• _WHAT NEEDS TO BE DONE_
The entries below are to be repeated exactly as they stand.

Top of LISTED RECORDS

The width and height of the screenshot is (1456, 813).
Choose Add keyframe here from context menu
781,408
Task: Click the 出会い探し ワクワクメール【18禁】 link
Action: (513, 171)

Bottom of LISTED RECORDS

• _RESULT OF THE TASK_
The width and height of the screenshot is (1456, 813).
Choose Add keyframe here from context menu
781,408
Task: Click the 出会い探し ワクワクメール【18禁】 link
Action: (513, 171)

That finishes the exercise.